Tahun 1978-1995 (lebih dari 15 tahun), sebuah teror bom berantai paling menggemparkan terjadi di Amerika. Kenapa menggemparkan? Sebab yang diserang bukanlah instalasi dan perangkat politik atau ekonomi seperti kebanyakan teroris. "Saya tidak sedang menggulingkan pemerintahan. Tapi ingin menghapus basis-basis teknologis dari masyarakat saat ini," katanya.

Incarannya tertuju pada kampus-kampus bergengsi macam Northwestern, Yale, MIT, Berkeley, dan beberapa airport dengan sekuritas level satu yang kabarnya perlambang kemodernan. Tapi di balik itu, si pengirim bom, yang dinamai "Unabomber" (Una: University and Airline) oleh FBI, menyisipkan pesan-pesan politis.

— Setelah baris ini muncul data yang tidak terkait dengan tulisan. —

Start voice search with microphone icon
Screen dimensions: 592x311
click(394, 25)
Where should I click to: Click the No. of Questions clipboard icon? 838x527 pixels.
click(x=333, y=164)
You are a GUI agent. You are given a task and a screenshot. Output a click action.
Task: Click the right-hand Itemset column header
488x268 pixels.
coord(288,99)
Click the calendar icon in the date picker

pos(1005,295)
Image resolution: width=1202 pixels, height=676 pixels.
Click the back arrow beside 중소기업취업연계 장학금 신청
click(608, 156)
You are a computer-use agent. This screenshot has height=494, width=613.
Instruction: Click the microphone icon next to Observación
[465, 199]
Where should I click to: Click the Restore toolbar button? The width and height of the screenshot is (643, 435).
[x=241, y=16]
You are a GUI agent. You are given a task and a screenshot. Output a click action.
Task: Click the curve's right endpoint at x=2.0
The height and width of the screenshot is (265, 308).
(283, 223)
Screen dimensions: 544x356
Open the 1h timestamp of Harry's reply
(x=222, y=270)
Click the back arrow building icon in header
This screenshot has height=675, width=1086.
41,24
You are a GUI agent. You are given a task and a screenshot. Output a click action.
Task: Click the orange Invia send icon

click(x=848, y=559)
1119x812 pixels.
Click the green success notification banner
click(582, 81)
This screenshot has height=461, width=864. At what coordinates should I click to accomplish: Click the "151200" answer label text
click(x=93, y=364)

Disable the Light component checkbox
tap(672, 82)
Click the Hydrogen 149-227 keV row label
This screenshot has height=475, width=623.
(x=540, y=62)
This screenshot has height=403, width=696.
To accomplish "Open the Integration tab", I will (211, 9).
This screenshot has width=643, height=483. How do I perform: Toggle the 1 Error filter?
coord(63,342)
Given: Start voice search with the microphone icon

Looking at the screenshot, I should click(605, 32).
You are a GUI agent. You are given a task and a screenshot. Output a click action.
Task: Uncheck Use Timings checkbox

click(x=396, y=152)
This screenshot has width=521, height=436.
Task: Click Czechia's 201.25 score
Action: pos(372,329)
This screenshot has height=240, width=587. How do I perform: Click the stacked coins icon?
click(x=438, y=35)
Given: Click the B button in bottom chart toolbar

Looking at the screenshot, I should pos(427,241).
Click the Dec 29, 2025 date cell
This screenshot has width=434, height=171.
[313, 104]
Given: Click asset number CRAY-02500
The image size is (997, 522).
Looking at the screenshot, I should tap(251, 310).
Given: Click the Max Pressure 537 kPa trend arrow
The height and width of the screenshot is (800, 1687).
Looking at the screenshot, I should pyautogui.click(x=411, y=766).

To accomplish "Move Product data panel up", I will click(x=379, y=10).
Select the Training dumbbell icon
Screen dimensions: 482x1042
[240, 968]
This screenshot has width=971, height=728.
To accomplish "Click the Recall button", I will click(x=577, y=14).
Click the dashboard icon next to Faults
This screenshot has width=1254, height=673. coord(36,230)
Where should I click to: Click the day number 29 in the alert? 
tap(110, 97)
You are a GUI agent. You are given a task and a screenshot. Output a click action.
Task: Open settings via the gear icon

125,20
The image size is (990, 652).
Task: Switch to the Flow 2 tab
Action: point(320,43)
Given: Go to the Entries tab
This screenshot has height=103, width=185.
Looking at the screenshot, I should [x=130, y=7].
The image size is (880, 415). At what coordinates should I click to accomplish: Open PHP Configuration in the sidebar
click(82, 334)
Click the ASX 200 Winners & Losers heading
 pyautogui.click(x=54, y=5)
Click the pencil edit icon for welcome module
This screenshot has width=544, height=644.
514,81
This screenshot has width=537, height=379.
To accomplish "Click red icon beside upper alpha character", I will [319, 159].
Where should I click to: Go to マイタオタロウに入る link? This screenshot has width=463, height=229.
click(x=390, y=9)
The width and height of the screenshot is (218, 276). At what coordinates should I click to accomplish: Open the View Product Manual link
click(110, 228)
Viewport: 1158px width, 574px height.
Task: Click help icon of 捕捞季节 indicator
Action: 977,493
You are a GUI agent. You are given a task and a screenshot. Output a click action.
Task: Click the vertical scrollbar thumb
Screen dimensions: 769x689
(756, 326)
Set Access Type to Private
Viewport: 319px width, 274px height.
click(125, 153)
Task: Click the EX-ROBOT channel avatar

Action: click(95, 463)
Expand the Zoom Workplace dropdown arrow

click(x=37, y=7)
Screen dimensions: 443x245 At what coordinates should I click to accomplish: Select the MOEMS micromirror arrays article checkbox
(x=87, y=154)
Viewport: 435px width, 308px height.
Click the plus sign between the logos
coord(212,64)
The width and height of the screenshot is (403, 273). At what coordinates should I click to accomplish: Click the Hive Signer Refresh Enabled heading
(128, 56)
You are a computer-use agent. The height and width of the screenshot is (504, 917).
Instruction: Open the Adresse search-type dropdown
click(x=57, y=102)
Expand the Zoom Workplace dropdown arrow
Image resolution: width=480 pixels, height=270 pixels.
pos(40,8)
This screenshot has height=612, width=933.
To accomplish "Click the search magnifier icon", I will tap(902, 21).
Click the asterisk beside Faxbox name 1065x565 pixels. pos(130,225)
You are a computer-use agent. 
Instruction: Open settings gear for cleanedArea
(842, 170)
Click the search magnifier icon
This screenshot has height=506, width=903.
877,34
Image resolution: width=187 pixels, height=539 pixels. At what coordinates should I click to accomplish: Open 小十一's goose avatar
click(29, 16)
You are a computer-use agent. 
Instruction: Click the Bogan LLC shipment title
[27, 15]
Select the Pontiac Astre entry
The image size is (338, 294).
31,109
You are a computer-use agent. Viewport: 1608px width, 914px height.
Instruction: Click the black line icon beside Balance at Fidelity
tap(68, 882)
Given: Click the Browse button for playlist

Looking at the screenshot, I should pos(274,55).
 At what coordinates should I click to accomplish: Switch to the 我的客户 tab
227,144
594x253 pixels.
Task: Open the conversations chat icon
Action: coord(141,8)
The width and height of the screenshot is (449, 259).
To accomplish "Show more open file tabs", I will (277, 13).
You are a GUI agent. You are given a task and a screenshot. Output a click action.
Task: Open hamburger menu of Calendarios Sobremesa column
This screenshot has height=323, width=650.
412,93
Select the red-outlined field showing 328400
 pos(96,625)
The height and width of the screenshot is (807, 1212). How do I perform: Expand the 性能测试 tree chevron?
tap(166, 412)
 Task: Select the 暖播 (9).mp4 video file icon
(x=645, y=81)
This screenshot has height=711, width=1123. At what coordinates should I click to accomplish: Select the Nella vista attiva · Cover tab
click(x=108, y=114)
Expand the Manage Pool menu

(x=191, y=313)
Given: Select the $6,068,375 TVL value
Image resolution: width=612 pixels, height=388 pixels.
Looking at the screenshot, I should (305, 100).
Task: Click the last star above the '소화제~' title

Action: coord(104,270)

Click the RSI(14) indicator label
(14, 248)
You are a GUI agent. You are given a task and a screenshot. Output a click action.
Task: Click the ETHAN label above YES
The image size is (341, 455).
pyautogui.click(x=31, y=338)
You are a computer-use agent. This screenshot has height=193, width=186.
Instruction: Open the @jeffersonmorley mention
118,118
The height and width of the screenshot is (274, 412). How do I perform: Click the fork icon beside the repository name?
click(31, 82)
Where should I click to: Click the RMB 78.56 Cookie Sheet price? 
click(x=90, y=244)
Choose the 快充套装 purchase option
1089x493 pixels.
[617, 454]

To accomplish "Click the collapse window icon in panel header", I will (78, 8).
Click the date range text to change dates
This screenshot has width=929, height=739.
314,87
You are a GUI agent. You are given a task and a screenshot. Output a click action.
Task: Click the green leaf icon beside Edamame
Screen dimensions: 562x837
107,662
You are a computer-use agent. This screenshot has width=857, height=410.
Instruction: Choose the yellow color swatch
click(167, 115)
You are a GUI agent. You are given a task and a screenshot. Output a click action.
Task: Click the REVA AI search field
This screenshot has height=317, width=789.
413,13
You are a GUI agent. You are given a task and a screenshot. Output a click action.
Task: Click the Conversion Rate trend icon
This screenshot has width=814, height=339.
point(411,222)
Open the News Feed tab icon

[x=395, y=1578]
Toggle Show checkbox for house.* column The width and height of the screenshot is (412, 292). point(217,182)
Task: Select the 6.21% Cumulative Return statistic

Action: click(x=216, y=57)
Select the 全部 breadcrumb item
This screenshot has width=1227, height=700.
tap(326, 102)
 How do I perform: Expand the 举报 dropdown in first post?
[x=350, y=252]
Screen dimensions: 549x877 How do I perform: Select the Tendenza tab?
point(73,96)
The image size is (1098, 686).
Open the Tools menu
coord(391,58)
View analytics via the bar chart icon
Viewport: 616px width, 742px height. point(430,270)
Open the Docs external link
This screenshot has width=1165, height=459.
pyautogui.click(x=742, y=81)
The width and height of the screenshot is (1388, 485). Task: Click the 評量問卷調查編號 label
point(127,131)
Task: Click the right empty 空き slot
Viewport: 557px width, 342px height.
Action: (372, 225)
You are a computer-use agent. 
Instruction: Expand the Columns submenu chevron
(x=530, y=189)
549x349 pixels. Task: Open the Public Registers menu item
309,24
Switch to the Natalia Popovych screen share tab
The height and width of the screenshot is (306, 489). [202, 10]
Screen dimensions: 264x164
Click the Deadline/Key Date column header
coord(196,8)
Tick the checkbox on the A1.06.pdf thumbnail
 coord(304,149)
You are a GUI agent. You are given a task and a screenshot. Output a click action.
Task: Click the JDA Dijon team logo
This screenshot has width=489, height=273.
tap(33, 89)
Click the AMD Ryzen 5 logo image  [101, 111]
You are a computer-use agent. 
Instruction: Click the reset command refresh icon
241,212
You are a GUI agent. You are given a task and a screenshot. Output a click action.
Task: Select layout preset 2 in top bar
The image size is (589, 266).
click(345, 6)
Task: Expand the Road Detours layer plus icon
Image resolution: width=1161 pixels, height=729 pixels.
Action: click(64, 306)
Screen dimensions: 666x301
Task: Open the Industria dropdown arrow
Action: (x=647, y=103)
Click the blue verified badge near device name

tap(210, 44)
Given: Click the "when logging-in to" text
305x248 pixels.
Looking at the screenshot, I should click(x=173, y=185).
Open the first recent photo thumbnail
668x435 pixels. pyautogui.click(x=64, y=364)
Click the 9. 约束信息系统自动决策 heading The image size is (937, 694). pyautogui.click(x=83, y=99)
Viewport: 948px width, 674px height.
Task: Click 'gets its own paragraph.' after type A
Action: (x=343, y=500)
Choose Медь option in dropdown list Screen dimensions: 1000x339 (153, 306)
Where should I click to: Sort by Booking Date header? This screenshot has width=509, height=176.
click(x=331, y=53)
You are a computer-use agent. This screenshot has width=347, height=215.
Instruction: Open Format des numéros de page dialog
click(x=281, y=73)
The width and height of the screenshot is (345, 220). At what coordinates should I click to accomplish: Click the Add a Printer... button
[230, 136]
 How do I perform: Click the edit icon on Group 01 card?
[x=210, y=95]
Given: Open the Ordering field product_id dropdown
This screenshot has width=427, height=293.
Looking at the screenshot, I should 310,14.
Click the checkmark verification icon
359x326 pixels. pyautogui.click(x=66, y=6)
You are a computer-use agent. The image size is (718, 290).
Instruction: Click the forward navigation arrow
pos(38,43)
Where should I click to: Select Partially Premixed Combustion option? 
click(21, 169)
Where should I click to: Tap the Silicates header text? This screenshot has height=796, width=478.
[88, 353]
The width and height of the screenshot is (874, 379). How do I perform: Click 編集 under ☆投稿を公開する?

Pola teror mirip seperti yang terjadi belakangan ini. Yaitu, dengan mengirim surat, paket buku, atau  kotak cerutu yang sekali dibuka langsung…Duar!  Paket-paket itu bukan tanpa maksud tertentu. Korbannya sudah ia rencanakan dengan baik: beberapa professor terkenal dari kampus-kampus tadi, yang ia nilai punya andil dalam melawan pendirian ideologisnya.

Hebatnya, selama 17 tahun itu pula FBI tak mampu, jangankan menangkap, mengidentifikasi pelakunya saja masih sulit. Baru ketika Unabomber meminta New York Times dan Washington Post, koran terbaik Amerika, menampilkan tulisan si pelaku, titik cerah itu terbuka. Pada 19 September 1995, tulisan itu muncul 8 halaman dengan judul "Industrial Society and Its Future".

Ted Kaczynski tertuduh. Padahal sejak 1971, ia hanyalah seorang soliter, menyendiri di balik gunung-gunung salju Montana. Ia menasbihkan diri dalam paham primitivisme, membangun gubuknya sendiri tanpa listrik, menanam sayur di depan rumahnya, dan memburu kelinci untuk kebutuhan sehari-harinya. Betapa kagetnya penduduk Amerika, karena teror itu ternyata direncanakan, diagendakan, dan dikerjakan oleh Ted sendirian. Dengan begitu rapihnya, dari tempat nun jauh di sana.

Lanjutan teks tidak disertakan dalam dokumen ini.